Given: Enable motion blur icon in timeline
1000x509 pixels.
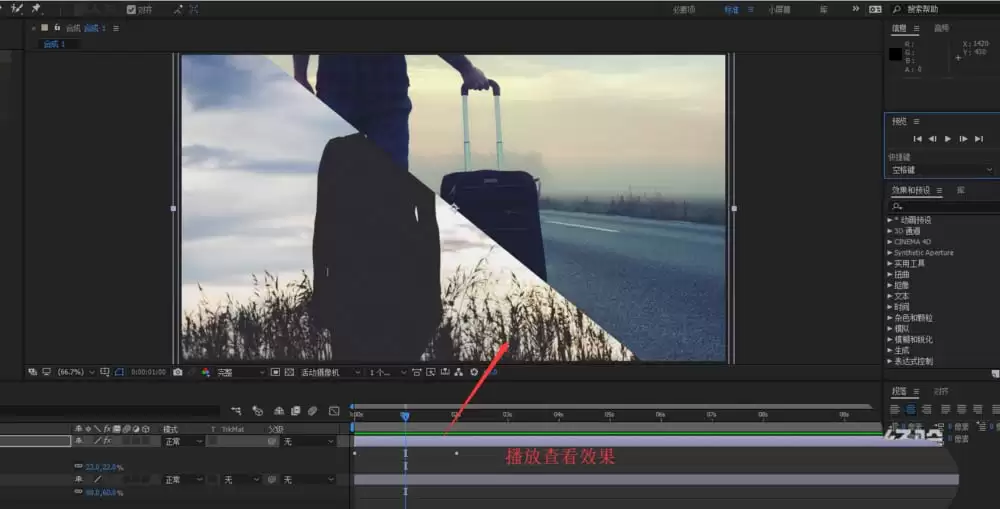Looking at the screenshot, I should 312,411.

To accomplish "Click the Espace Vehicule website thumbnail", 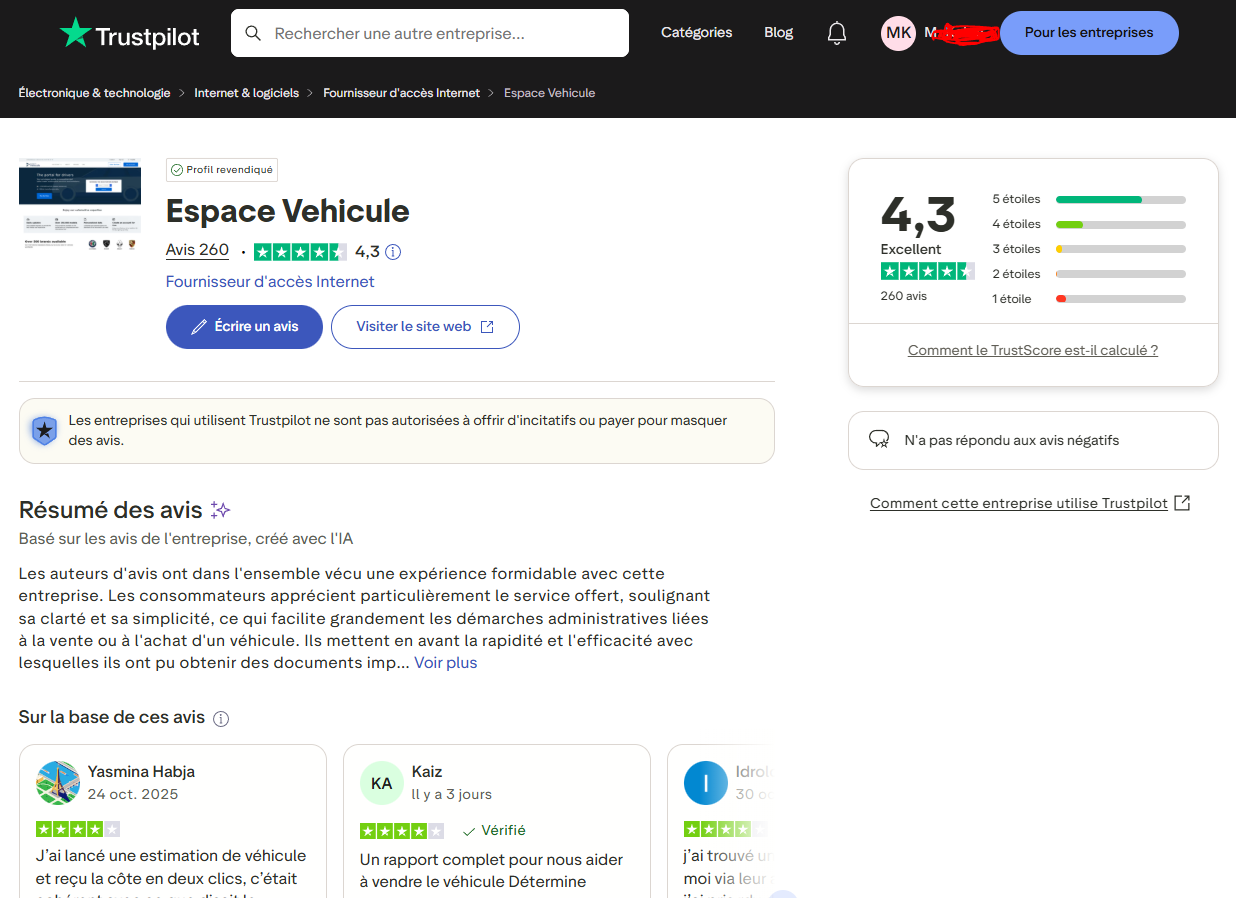I will [x=80, y=206].
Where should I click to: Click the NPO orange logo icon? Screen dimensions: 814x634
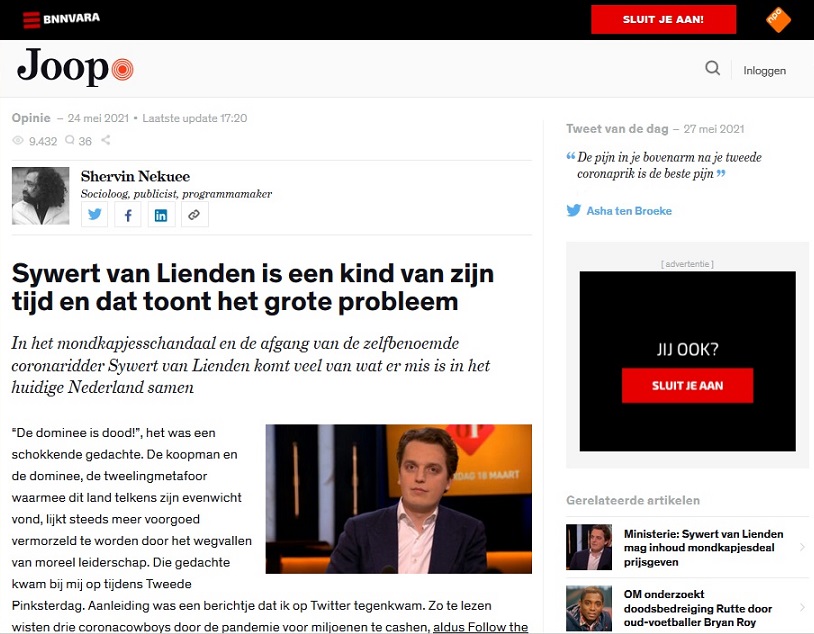(x=778, y=20)
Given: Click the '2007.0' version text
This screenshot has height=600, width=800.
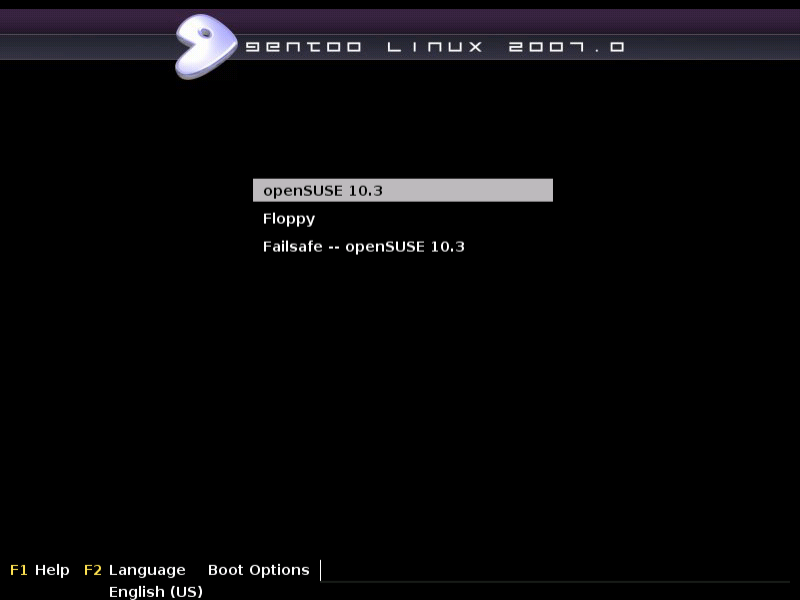Looking at the screenshot, I should pos(566,47).
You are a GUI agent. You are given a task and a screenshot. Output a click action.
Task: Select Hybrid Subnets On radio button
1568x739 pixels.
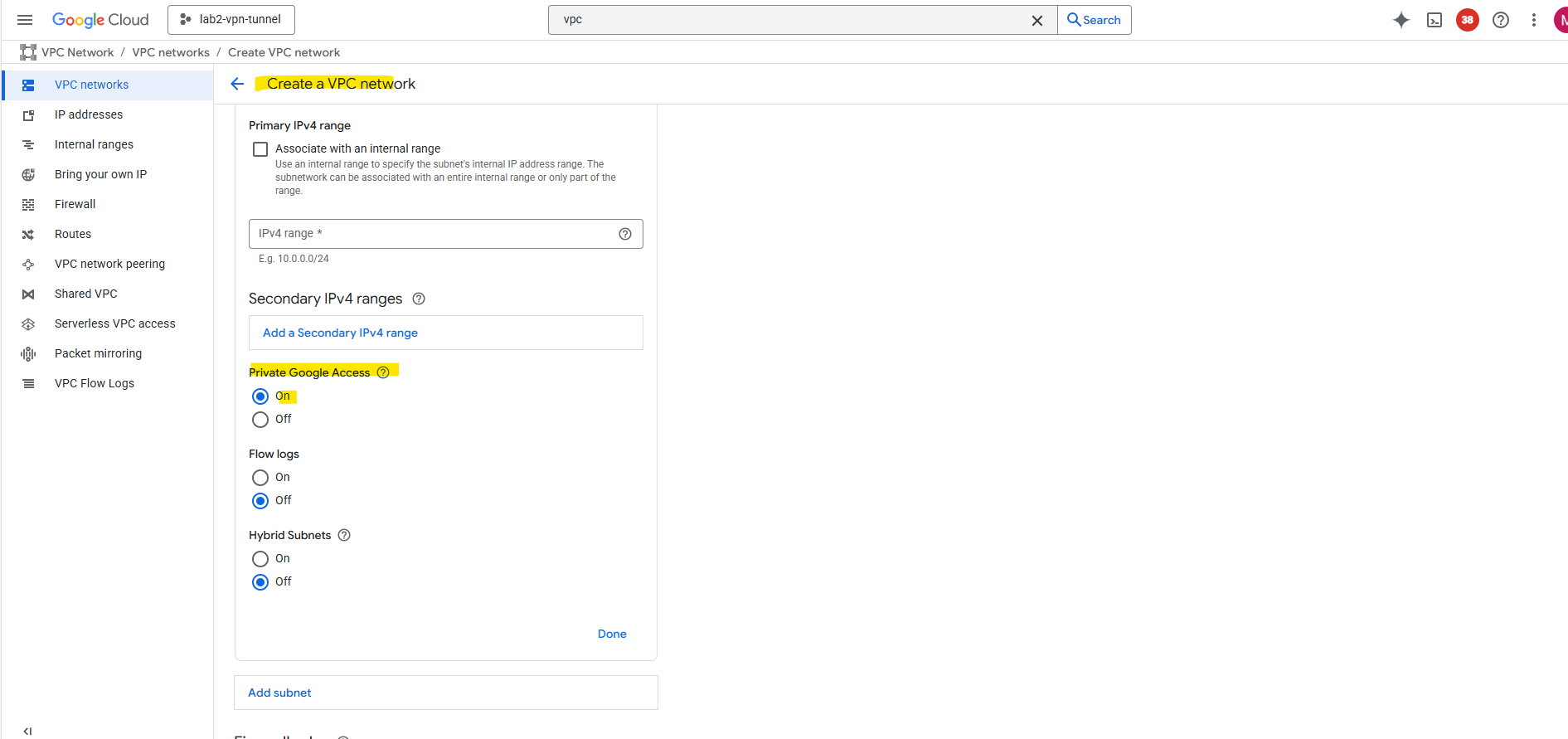click(x=260, y=559)
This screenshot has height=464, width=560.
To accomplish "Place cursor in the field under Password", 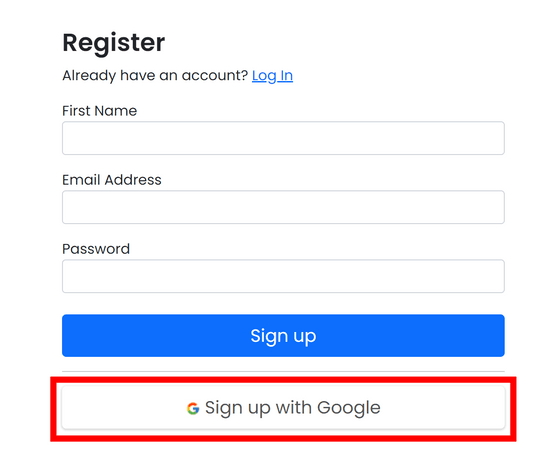I will click(283, 276).

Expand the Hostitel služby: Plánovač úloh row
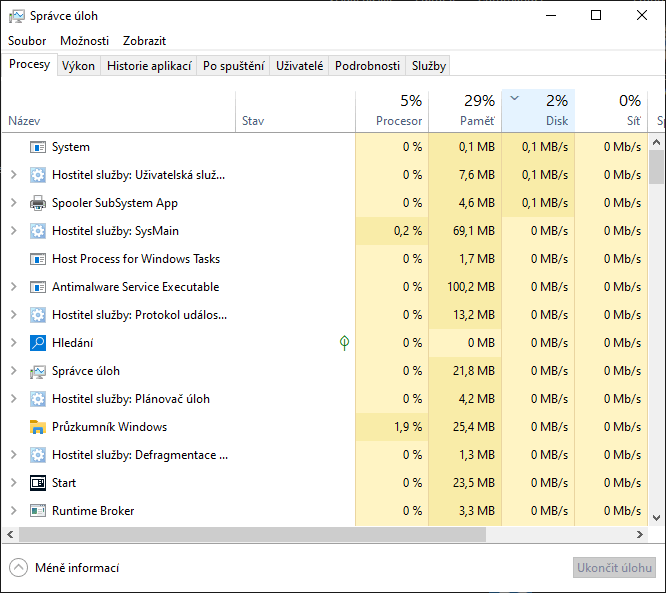pyautogui.click(x=13, y=399)
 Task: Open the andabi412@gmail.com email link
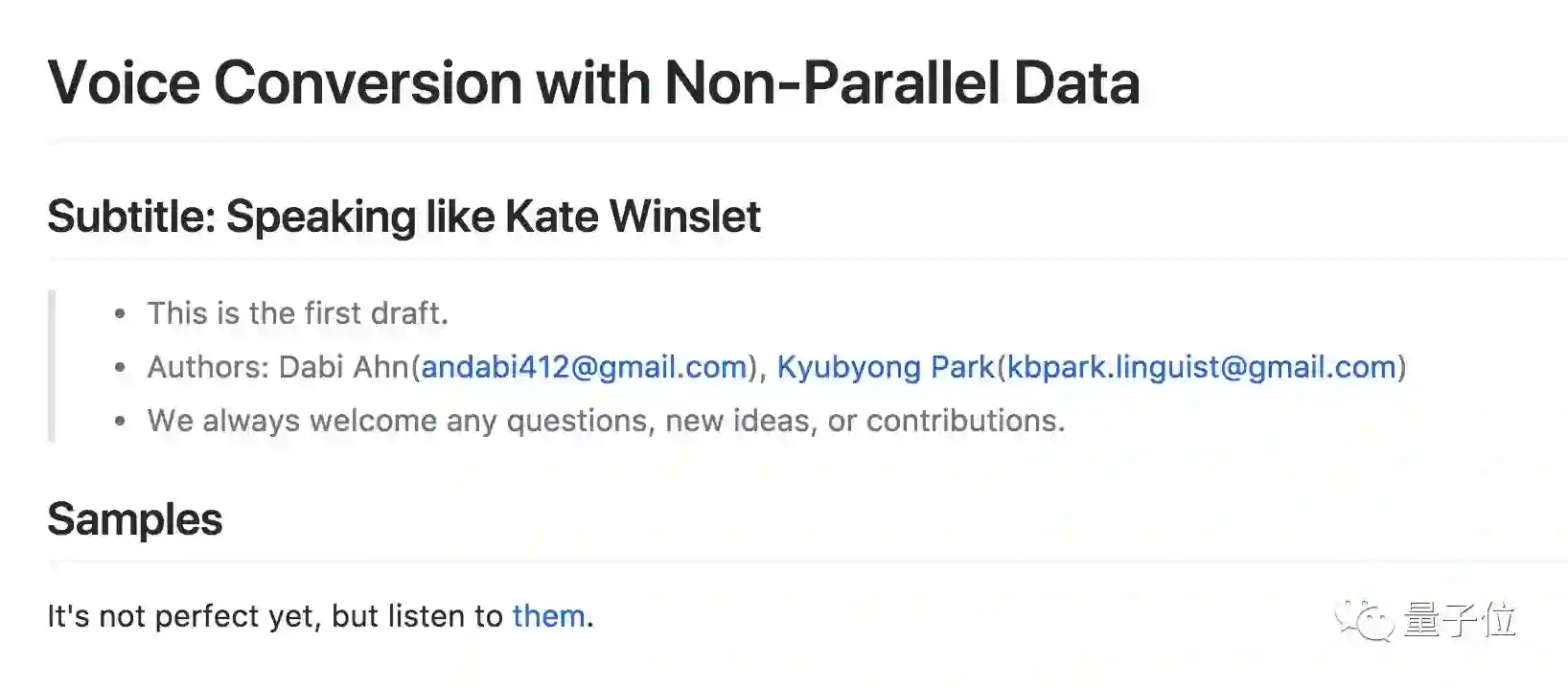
::::::::::
Task description
Print the line above containing "Where should I", the line containing "Task: Select Hybrid Subnets On radio button", and everything between them, exactly as written. Pictures stay out.

Written solution
Where should I click to: Click the NPO orange logo icon? Screen dimensions: 814x634
(x=778, y=20)
Given: Click the '2007.0' version text
This screenshot has height=600, width=800.
Looking at the screenshot, I should pos(566,47).
You are a GUI agent. You are given a task and a screenshot. Output a click action.
Task: Select Hybrid Subnets On radio button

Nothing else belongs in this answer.